*** Begin section ***

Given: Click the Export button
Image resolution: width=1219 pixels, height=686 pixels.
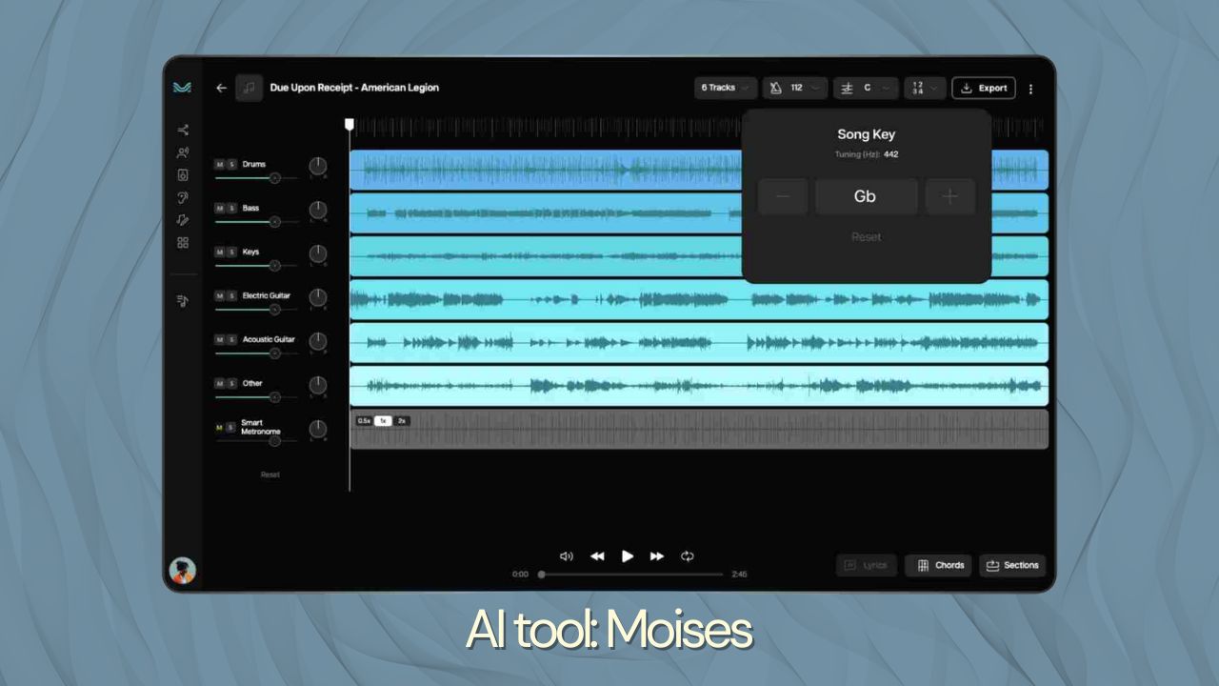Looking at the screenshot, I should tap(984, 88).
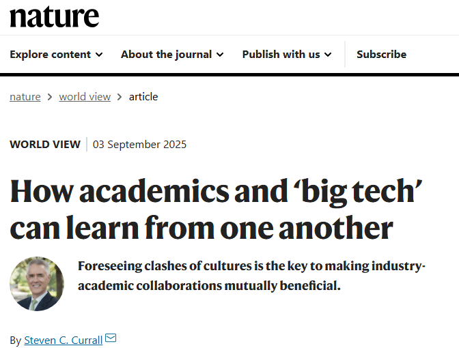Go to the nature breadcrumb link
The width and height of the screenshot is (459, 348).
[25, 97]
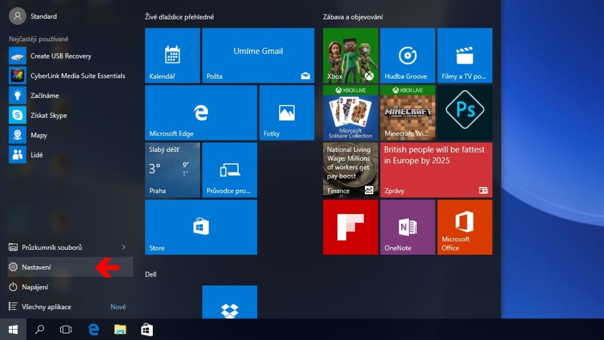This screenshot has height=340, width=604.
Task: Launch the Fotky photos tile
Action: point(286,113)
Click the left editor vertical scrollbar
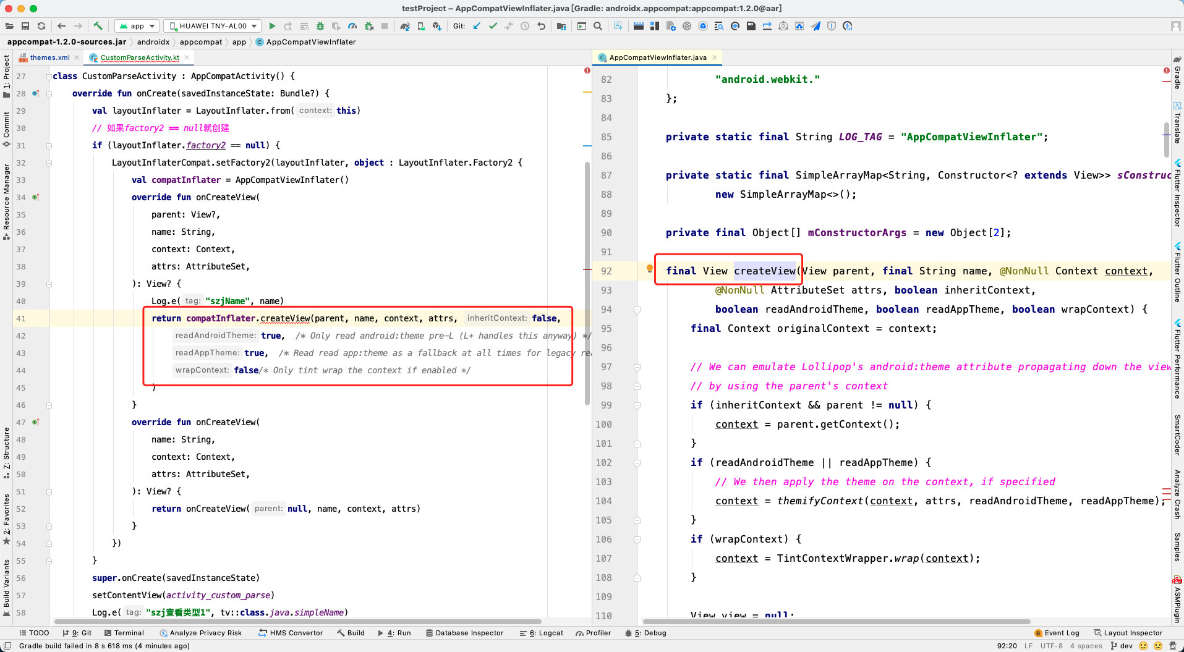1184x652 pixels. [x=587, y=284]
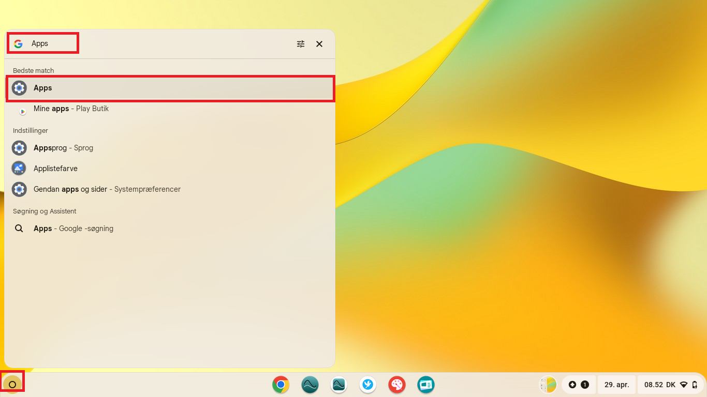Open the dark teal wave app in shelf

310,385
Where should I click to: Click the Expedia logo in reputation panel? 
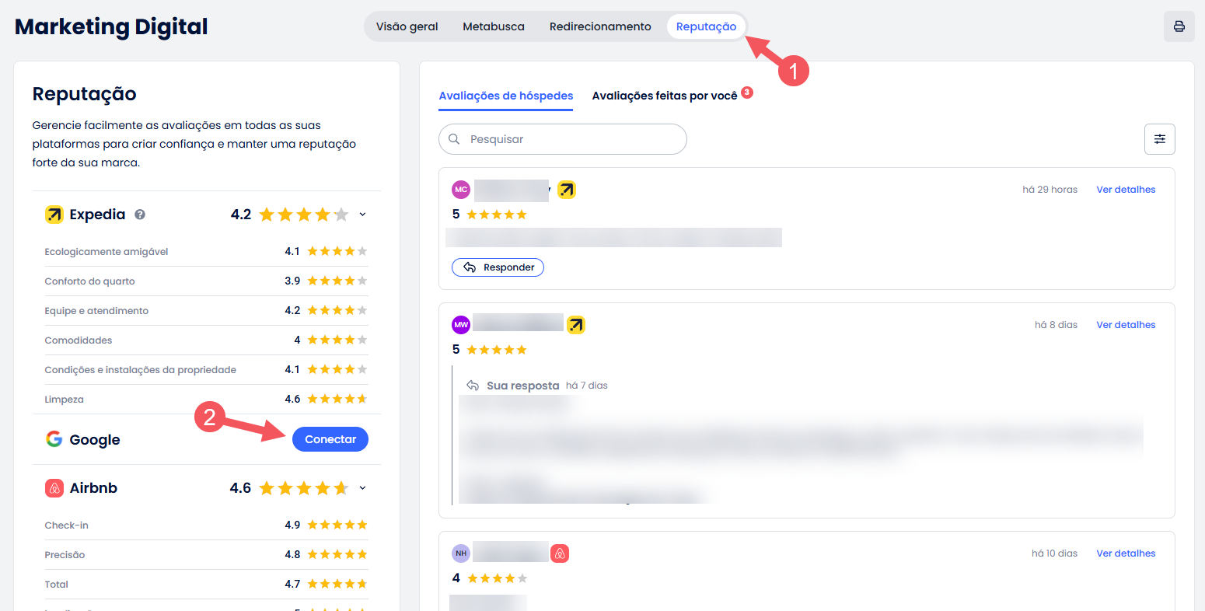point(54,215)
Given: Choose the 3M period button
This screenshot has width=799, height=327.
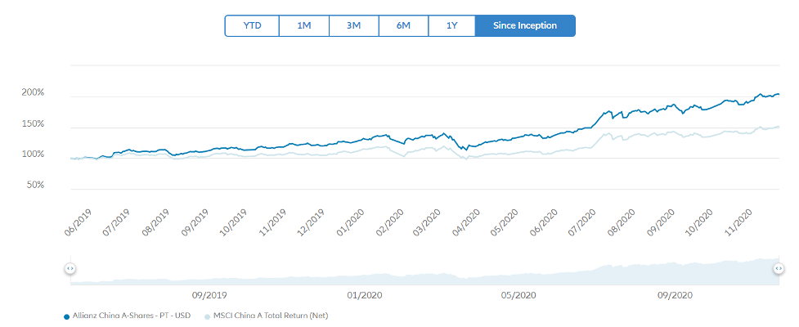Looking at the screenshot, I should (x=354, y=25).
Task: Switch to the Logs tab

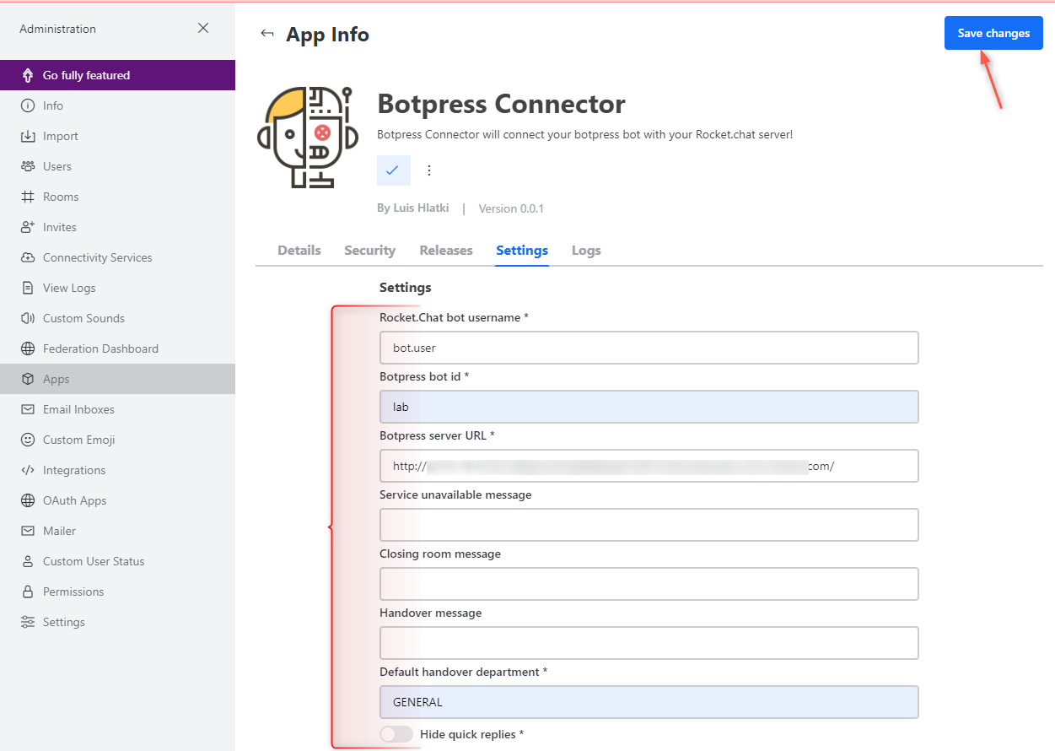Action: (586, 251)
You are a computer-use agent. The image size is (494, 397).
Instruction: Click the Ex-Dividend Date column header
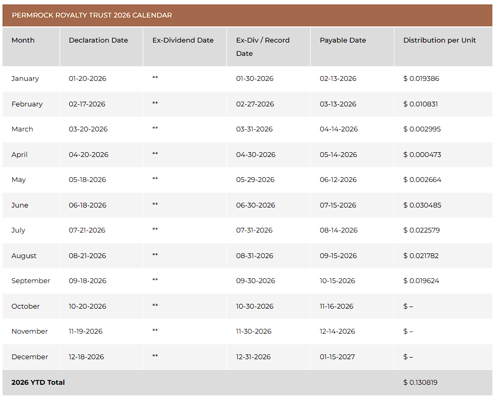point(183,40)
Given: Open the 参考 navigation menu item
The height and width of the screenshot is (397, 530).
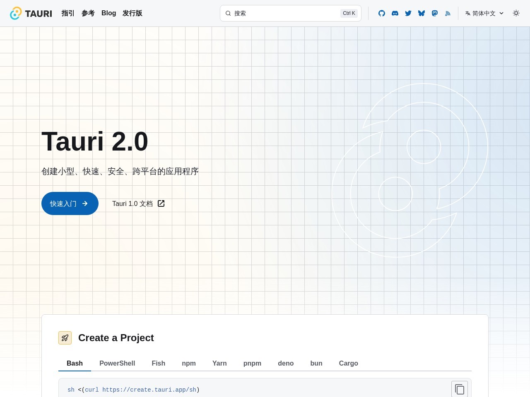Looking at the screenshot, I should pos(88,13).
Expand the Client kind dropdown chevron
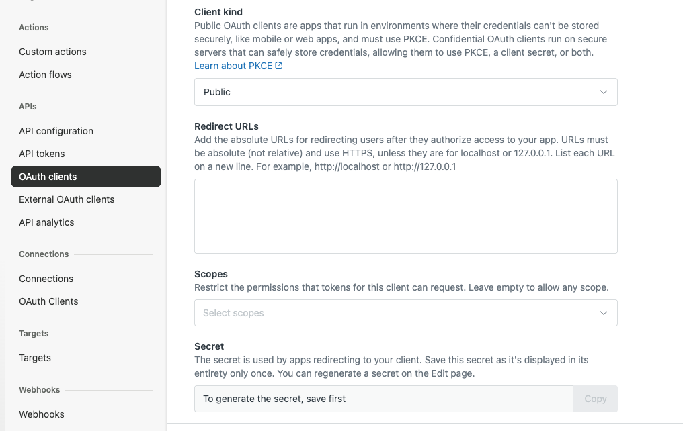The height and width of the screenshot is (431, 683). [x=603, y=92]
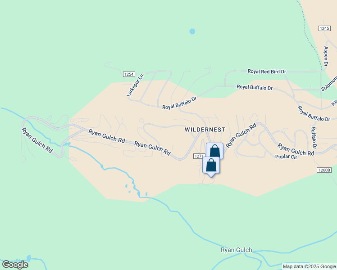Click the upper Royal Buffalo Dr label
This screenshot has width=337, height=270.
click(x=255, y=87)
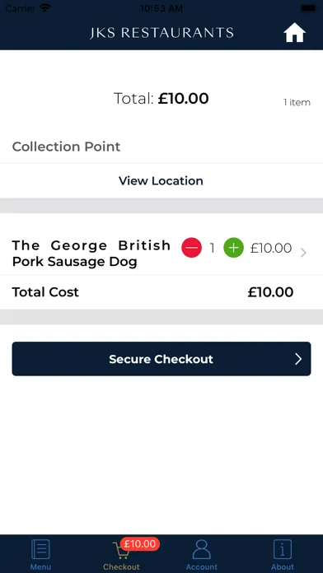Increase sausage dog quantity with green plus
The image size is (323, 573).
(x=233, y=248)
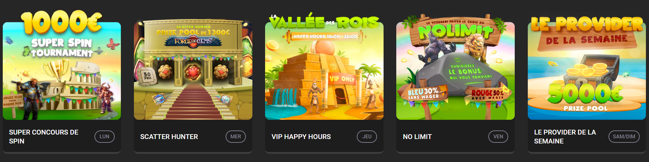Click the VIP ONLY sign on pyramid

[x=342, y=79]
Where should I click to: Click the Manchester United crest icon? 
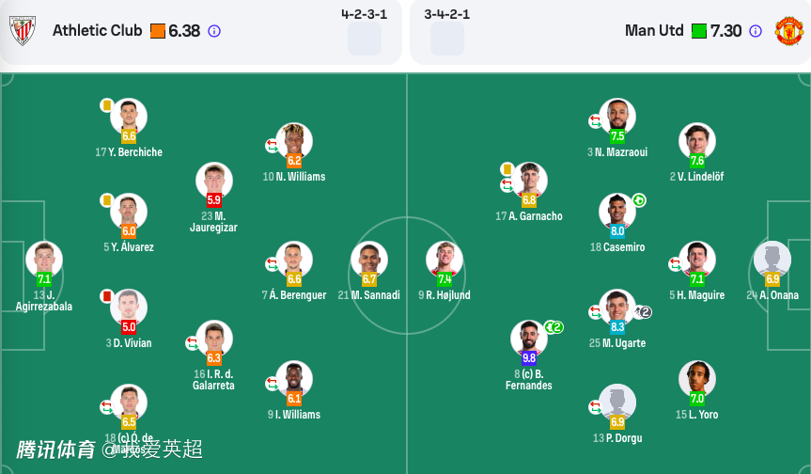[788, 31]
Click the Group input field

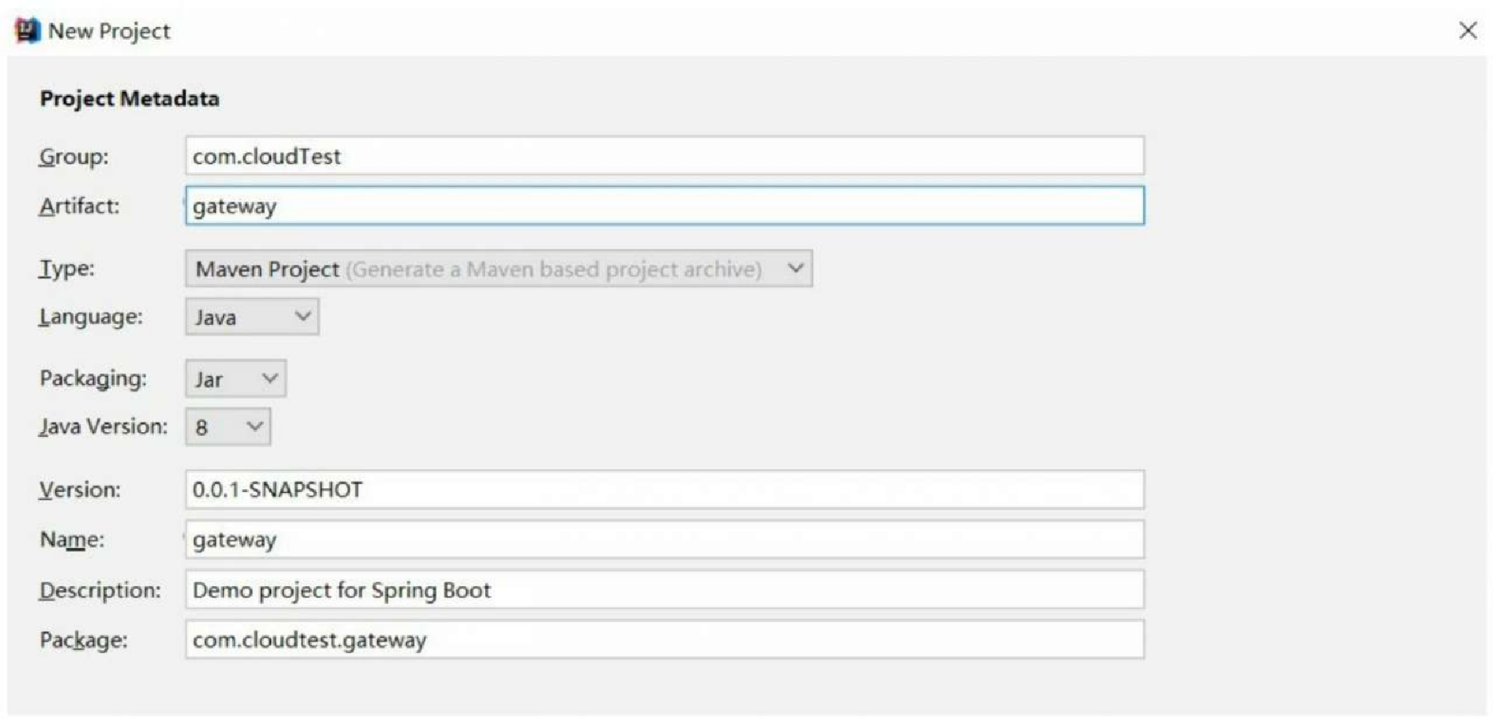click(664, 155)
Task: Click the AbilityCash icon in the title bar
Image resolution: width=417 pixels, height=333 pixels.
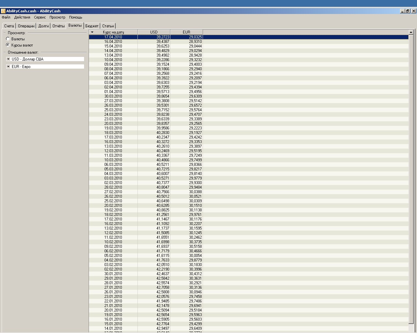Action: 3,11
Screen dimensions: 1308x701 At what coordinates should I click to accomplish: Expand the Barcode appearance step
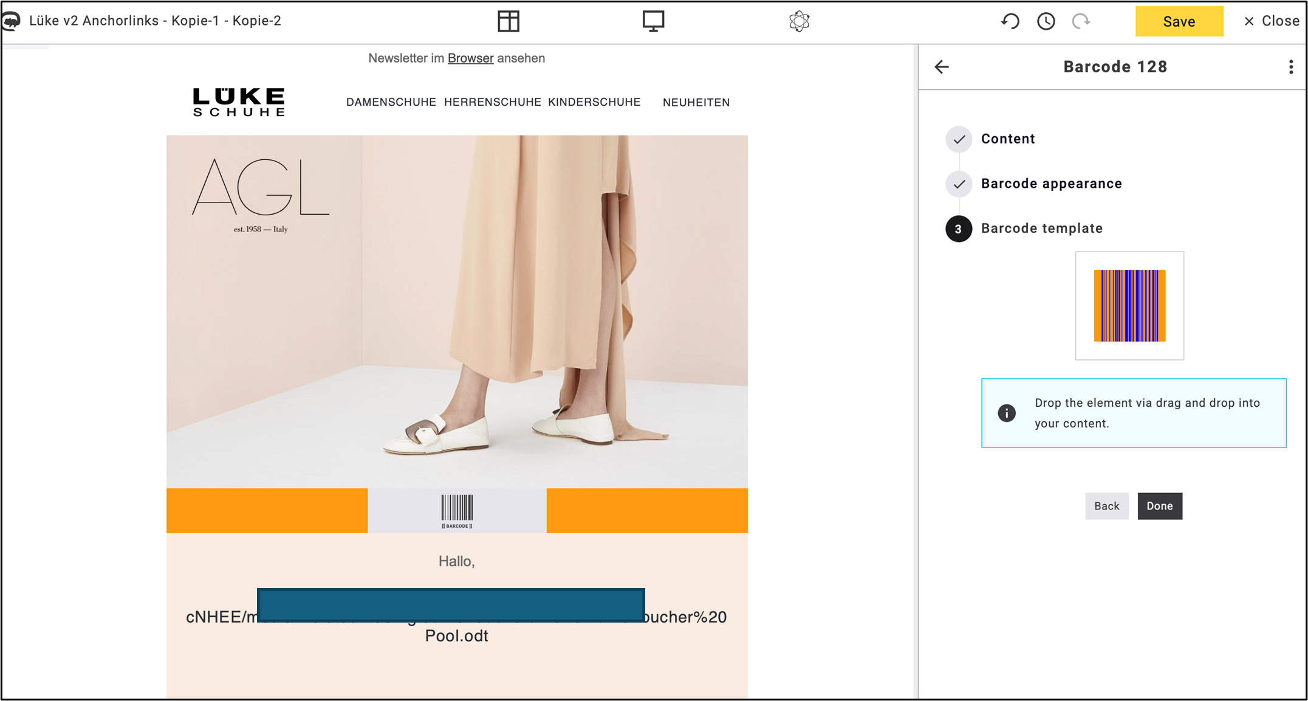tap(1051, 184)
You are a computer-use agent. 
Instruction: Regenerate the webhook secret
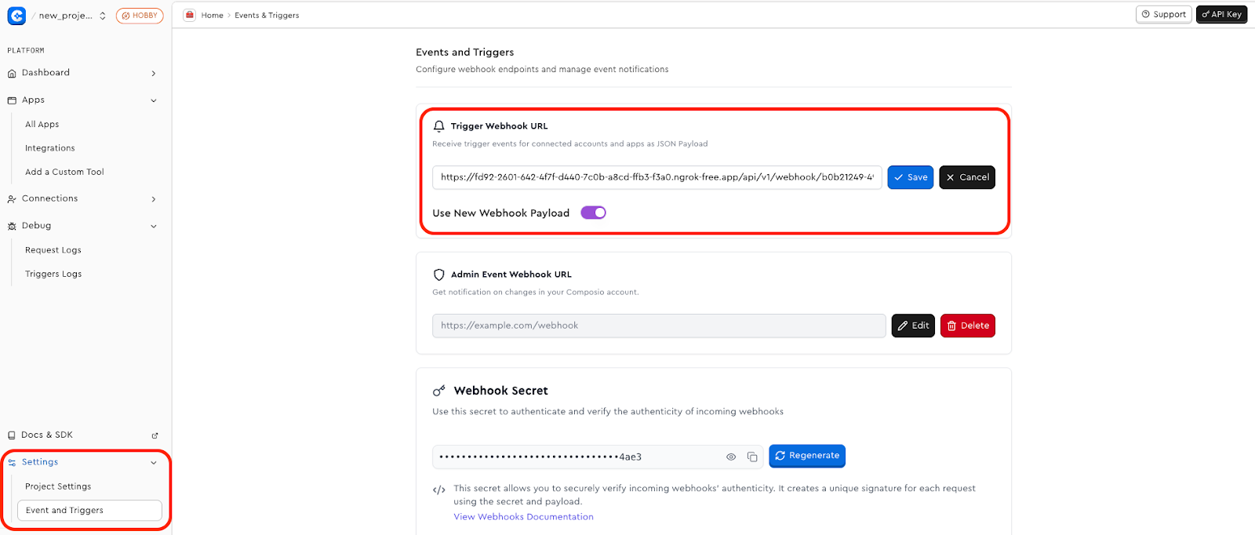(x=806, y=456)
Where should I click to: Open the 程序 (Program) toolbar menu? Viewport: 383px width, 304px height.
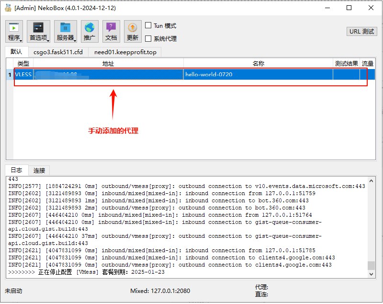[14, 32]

*** End section ***

_Directions for this task_
Your response must restate every record above exactly, with each picture omitted.

_Result of this task_
Given: Click the Export button
Image resolution: width=1219 pixels, height=686 pixels.
Looking at the screenshot, I should tap(984, 88).
Go to the nature breadcrumb link
The width and height of the screenshot is (459, 348).
[25, 97]
This screenshot has height=340, width=604.
Task: Launch the Fotky photos tile
Action: point(286,113)
Click the left editor vertical scrollbar
1184x652 pixels. [x=587, y=284]
Open the dark teal wave app in shelf

310,385
Where should I click to: Click the Expedia logo in reputation panel? 
point(54,215)
Given: Choose the 3M period button
This screenshot has width=799, height=327.
Looking at the screenshot, I should (x=354, y=25).
Task: Switch to the Logs tab

Action: (586, 251)
You are a computer-use agent. The image size is (494, 397).
Instruction: Click the Ex-Dividend Date column header
point(183,40)
Given: Open the 参考 navigation menu item
The height and width of the screenshot is (397, 530).
Looking at the screenshot, I should pos(88,13).
Expand the Client kind dropdown chevron
The height and width of the screenshot is (431, 683). [x=603, y=92]
Click the upper Royal Buffalo Dr label
This screenshot has width=337, height=270.
click(x=255, y=87)
Increase sausage dog quantity with green plus
The image size is (323, 573).
(x=233, y=248)
Click the VIP ONLY sign on pyramid

[x=342, y=79]
Where should I click to: Click the Manchester United crest icon? 
[788, 31]
Click the Group input field

click(664, 155)
Task: Click the AbilityCash icon in the title bar
Image resolution: width=417 pixels, height=333 pixels.
Action: 3,11
Screen dimensions: 1308x701 At what coordinates should I click to accomplish: Expand the Barcode appearance step
tap(1051, 184)
You are a computer-use agent. 
Instruction: Regenerate the webhook secret
(x=806, y=456)
Where should I click to: Open the 程序 (Program) toolbar menu? Viewport: 383px width, 304px height.
[14, 32]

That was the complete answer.